WORK REQUIRED:
Your output must consist of the records printed verbatim, with the pictures excluded.

MATERIAL PROVIDED:

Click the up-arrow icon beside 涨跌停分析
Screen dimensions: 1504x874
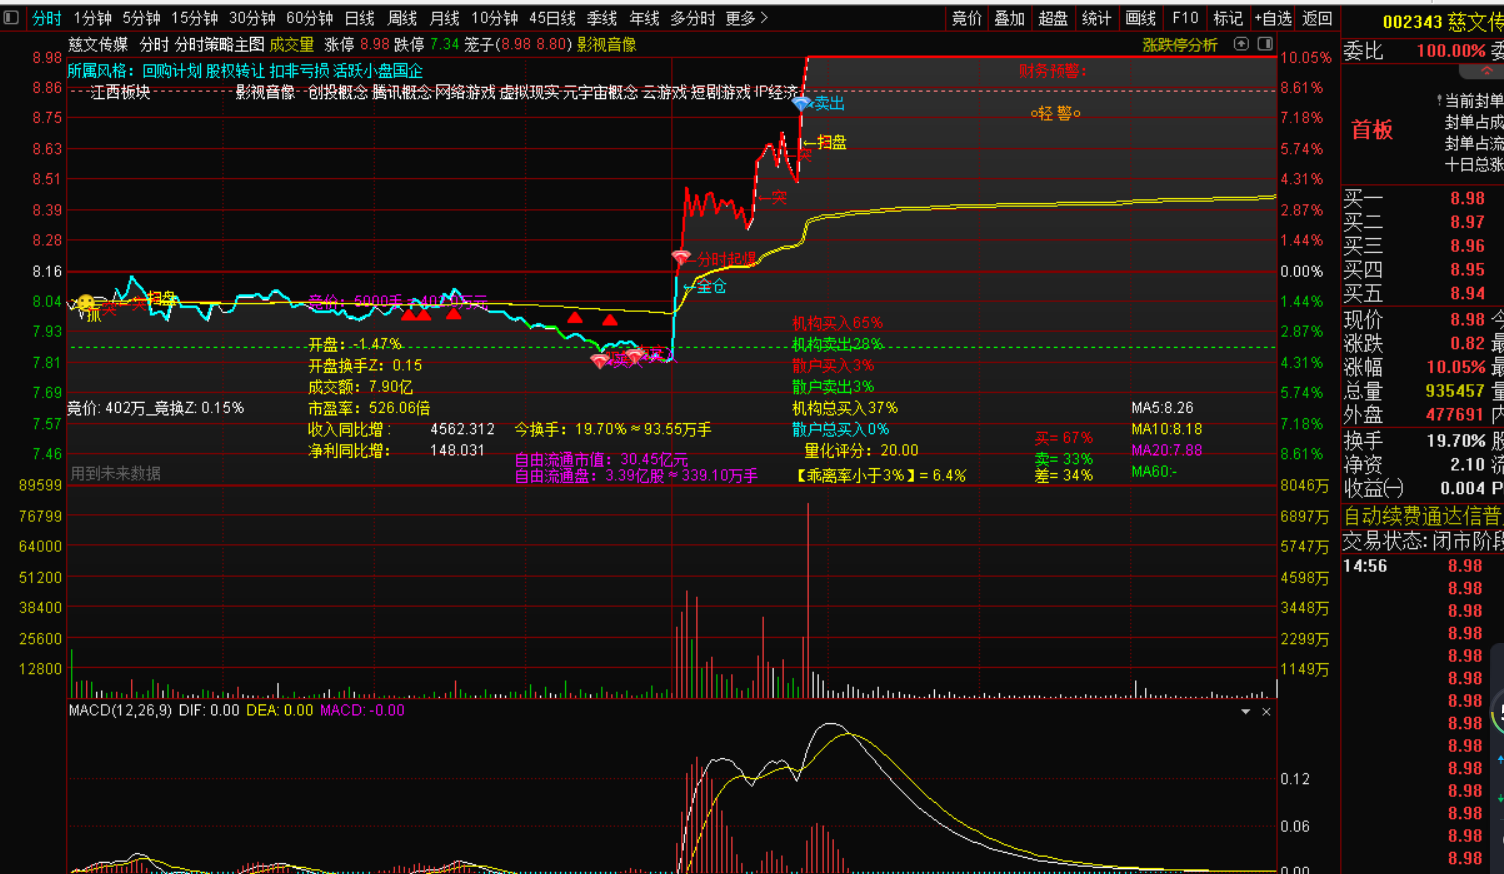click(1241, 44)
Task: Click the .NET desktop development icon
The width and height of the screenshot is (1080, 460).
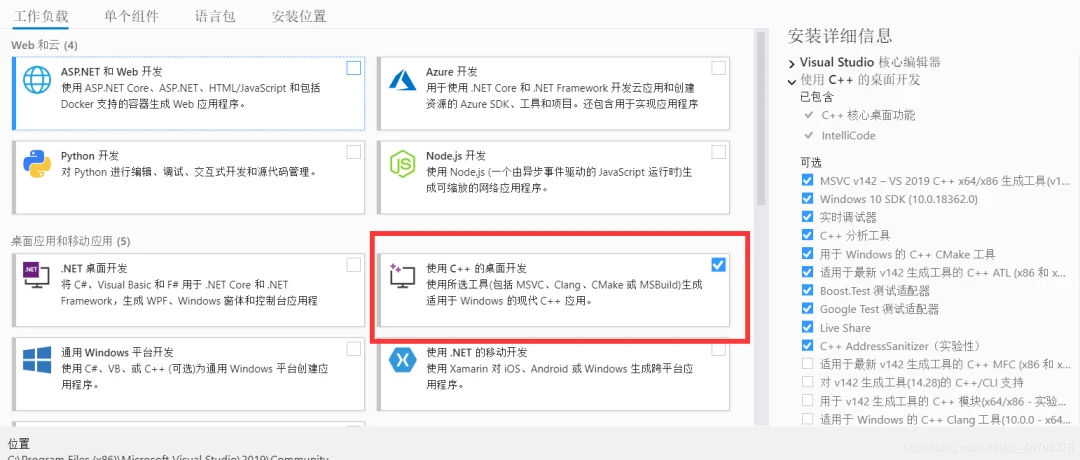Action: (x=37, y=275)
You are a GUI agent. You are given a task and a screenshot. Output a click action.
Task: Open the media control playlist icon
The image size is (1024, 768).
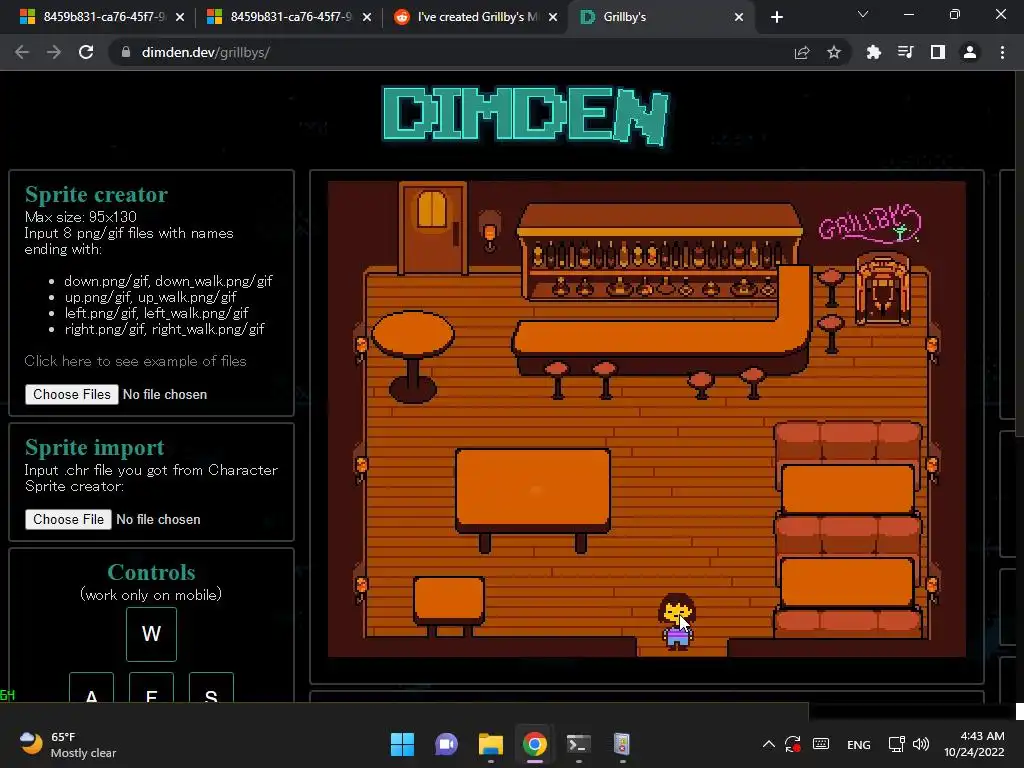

RESPONSE:
Click the up-arrow icon beside 涨跌停分析
Screen dimensions: 1504x874
click(1241, 44)
Task: Click the .NET desktop development icon
The width and height of the screenshot is (1080, 460).
Action: (x=37, y=275)
You are a GUI agent. You are given a task and a screenshot. Output a click action.
Task: Open the media control playlist icon
The image size is (1024, 768).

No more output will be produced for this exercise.